## [Task item]
Copy every record below, exactly as written.
++++++++
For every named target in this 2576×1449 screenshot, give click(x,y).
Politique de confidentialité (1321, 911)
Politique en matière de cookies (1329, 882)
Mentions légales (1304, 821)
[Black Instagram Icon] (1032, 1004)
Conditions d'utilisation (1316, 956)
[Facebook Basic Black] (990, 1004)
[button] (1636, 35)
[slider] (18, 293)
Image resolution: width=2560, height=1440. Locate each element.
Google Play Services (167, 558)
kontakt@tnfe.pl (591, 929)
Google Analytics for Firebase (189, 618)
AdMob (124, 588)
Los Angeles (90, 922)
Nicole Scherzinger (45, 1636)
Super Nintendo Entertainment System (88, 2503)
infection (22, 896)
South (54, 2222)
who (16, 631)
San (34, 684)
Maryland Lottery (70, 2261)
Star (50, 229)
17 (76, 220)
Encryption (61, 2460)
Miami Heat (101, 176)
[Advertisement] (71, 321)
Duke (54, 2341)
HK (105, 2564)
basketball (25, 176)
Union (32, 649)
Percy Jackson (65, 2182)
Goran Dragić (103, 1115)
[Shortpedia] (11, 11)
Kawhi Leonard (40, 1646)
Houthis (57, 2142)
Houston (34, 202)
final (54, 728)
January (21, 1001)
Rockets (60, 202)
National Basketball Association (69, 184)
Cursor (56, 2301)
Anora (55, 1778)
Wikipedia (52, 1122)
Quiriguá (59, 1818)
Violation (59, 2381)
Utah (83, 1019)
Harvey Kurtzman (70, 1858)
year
++++++++
## [Output of the task]
For every named target in this 2576×1449 screenshot, give click(x,y).
Politique de confidentialité (1321, 911)
Politique en matière de cookies (1329, 882)
Mentions légales (1304, 821)
[Black Instagram Icon] (1032, 1004)
Conditions d'utilisation (1316, 956)
[Facebook Basic Black] (990, 1004)
[button] (1636, 35)
[slider] (18, 293)
Image resolution: width=2560, height=1440. Locate each element.
Google Play Services (167, 558)
kontakt@tnfe.pl (591, 929)
Google Analytics for Firebase (189, 618)
AdMob (124, 588)
Los Angeles (90, 922)
Nicole Scherzinger (45, 1636)
Super Nintendo Entertainment System (88, 2503)
infection (22, 896)
South (54, 2222)
who (16, 631)
San (34, 684)
Maryland Lottery (70, 2261)
Star (50, 229)
17 (76, 220)
Encryption (61, 2460)
Miami Heat (101, 176)
[Advertisement] (71, 321)
Duke (54, 2341)
HK (105, 2564)
basketball (25, 176)
Union (32, 649)
Percy Jackson (65, 2182)
Goran Dragić (103, 1115)
[Shortpedia] (11, 11)
Kawhi Leonard (40, 1646)
Houthis (57, 2142)
Houston (34, 202)
final (54, 728)
January (21, 1001)
Rockets (60, 202)
National Basketball Association (69, 184)
Cursor (56, 2301)
Anora (55, 1778)
Wikipedia (52, 1122)
Quiriguá (59, 1818)
Violation (59, 2381)
Utah (83, 1019)
Harvey Kurtzman (70, 1858)
year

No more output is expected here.